Video on Demand, Report II

You may use this content (better still, argue with me!), but please cite my ideas as (c) 2005, Dr. Bruce Klopfenstein.

I'm not sure how non-sports fans will relate to this posting, but I guess you could substitute a passion for any perhaps daily television programming not available in your market but something you really want to see. My Cleveland Indians (and you have to understand I survived the Indians of the late 1960s, 1970s, 1980s, and early 1990s) are the hottest team in my favorite sport, baseball, and they are becoming the biggest story in basebal (the Yankees have literally more than five times the money spent on their player salaries than the Indians). I live near Atlanta and so have had maybe 3 or 4 nationally televised games. If you go back, you will see that I reported on my first viewing of mlb.com during a free trial. Well, when the Indians made a believer out of me by late August, I ponyed up to the bar and paid, I believe $14.95 for the remainder of the season for ALL MLB teams through spring training of 2006. Hey, I could have afforded that with my paper route in 5th grade!

mlb.com is offering video-on-demand, albeit limited to one major sports package. While I have focused on the Indians games, they have closed to within striking distance of the Chicago White Sox. So once the Indians beat KC 11-0, the video feed (again, beautiful in its smaller than 300 by 400 pixel window...sorry, it's probably 15% smaller than that), I tuned in the White Sox game. OK, 1-1, so I switch to the NY Yankees who are losing 5-4 in the 8th inning (the Indians trail the White Sox for first place in their division, and lead the Yankees for the "wild card" non-division winning team with the best record in the lead).

I have a few thoughts I want to share. First, yawn, many media wags have referred to TV as "lean back" and PC use as "lean forward." I'm just sitting in my chair, not leaning forward or back. In fact, I have the Indians' post game show on radio while the Yankees game is in a different window for video and audio. I am also multitasking as I write this blog posting.

As a TV viewer, I can tell you I am 100% comfortable with this setup, although I definitely note that this is sports, live programming, and not comparable to prime time viewing with 500 channels. It is, however, 15 channels of baseball. In addition, I can tune in my Indians on any computer, anywhere. I'm not stuck to driving home at breakneck speed to catch a game on "regular" TV. Very nice. If I switch the feed to full screen, it's not broadcast quality (unless I view from, perhaps, 12 feet away or more).

I think program providers that are now dedicating individual channels to simultaneous live broadcasts of whatever's on similar genre programs are really on to something. mlb.com comes relatively close to that by listing all the games in text format. My guess is that by next spring they will have at least recent still photos from each game next to the link to the video feed.

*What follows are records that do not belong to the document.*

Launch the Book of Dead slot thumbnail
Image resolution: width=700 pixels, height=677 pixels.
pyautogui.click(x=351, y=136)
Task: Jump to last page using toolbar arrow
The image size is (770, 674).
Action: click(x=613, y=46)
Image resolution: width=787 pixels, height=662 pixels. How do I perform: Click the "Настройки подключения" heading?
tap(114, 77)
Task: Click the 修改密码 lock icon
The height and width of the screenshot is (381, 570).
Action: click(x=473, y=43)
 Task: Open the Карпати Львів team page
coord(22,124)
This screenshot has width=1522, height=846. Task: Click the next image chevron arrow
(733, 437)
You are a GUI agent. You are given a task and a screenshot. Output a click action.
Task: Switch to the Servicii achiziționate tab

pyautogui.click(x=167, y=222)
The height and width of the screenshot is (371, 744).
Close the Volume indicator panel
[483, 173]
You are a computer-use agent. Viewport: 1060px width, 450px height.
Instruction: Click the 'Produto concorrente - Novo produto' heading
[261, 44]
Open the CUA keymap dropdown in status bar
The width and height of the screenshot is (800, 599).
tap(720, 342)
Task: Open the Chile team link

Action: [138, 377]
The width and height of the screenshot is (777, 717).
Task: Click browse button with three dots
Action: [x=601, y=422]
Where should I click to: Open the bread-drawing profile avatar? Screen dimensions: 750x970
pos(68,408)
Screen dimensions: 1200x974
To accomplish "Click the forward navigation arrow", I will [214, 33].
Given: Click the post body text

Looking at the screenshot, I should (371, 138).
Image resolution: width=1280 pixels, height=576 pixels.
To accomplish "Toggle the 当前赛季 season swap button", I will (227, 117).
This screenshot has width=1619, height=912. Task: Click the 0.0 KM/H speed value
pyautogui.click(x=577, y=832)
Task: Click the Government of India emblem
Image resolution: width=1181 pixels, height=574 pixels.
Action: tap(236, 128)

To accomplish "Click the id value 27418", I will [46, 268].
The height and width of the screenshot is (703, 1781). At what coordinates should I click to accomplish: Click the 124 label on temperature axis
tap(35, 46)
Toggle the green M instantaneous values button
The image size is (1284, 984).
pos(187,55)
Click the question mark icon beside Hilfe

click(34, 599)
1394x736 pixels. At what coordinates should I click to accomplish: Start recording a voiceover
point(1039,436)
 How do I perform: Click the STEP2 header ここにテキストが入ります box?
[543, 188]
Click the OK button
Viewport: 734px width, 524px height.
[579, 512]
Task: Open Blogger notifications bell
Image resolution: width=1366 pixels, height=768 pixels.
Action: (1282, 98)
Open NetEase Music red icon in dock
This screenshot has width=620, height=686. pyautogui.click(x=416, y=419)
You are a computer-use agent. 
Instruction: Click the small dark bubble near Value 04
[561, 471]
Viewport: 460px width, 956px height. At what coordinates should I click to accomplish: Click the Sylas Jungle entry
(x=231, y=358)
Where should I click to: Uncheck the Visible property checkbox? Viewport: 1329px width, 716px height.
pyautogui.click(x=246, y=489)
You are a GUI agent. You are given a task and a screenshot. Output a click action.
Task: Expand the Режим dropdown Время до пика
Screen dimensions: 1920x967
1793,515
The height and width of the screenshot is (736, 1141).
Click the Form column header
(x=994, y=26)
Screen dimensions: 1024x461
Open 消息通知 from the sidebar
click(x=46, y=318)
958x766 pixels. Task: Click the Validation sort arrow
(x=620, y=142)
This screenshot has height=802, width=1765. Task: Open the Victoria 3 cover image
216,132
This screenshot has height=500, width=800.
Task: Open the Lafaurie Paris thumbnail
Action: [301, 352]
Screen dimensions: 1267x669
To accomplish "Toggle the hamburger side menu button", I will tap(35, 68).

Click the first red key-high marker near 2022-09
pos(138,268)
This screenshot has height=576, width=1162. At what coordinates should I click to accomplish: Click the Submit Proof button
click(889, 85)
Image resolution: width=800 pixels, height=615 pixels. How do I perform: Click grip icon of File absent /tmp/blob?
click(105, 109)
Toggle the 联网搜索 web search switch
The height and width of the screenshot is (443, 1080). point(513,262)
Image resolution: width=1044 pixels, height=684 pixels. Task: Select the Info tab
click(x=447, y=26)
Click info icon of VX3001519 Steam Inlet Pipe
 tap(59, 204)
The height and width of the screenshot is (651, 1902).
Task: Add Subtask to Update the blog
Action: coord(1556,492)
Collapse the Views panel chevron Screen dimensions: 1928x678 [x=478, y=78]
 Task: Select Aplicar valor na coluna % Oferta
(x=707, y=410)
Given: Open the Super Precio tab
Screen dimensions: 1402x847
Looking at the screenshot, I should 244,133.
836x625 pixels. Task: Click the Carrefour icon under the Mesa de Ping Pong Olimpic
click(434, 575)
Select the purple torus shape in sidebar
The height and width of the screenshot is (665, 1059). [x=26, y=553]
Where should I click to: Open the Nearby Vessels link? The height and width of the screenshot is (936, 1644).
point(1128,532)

Given a choice, I'd prefer, I'm sure, to watch these games on television, and I'd probably continue to multitask with the PC. Nevertheless, there are 2 truths that will make these possibilities inevitable (yes, I mean inevitable): 1. compression technologies continue to improve (some observers forget this) and 2. bandwidth continues to increase as cost decreases. I guess if I worked as an executive program provider, I'd make up a calendar with this slogan to go right next to the desktop sign "The Buck Stops Here."